While the industry does have its part to play, it should also be remembered that individual workers should still take ownership and accountability for their pensions. Mr Cao went on to break down what steps savers can take to improve their retirement planning engagement.

“Early pension engagement is key”

Fortunately, there are many tools available to savers who are keen to track down any lost pensions they have.

Mr Cao explained: “Taking advantage of pension hunter tools, or asking a financial adviser to help them track down their pension will certainly be beneficial. For example, impartial platforms like Mintago, a benefit provided by employers for their employees, search for lost pensions on users’ behalf and display information about lost pensions.

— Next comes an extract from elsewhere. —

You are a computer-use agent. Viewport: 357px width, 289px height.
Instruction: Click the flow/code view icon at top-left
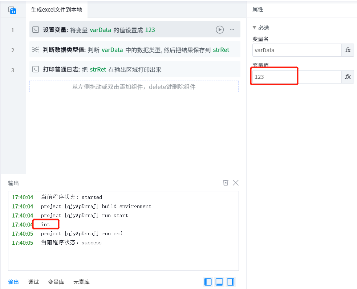coord(12,10)
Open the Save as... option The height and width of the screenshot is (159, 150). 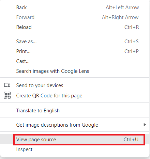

“Having access to the exact value of each pension pot will enable people to make more informed decisions about their future finances. Indeed, Mintago alone has helped track down over £4million worth of lost pensions in the past year, with the average pot worth £10,000.”

To really get ahead of the curve, savers could be proactive and work with their employers for optimal solutions. Where this is done correctly, both the employer and employee could benefit.

Mr Cao concluded: “People could also take steps to ‘save smarter’. For example, people could speak to their employer about the possibility of taking part in a salary sacrifice pension scheme.

“This means that employees agree to receiving a slightly lower income, and the employer tops up their workplace pension pot with the equivalent amount. The benefits to this are two-fold; not only will it mean they will essentially enjoy a larger pension pot in the future, but the employer will also save on National Insurance contributions.

“What’s more, there are various tools and platforms available to help businesses adopt them.

“Early pension engagement is key to achieving a financially secure retirement. But this is only possible if the right tools, information and support are in place to ensure people of all ages can get a firm handle on their retirement finances.”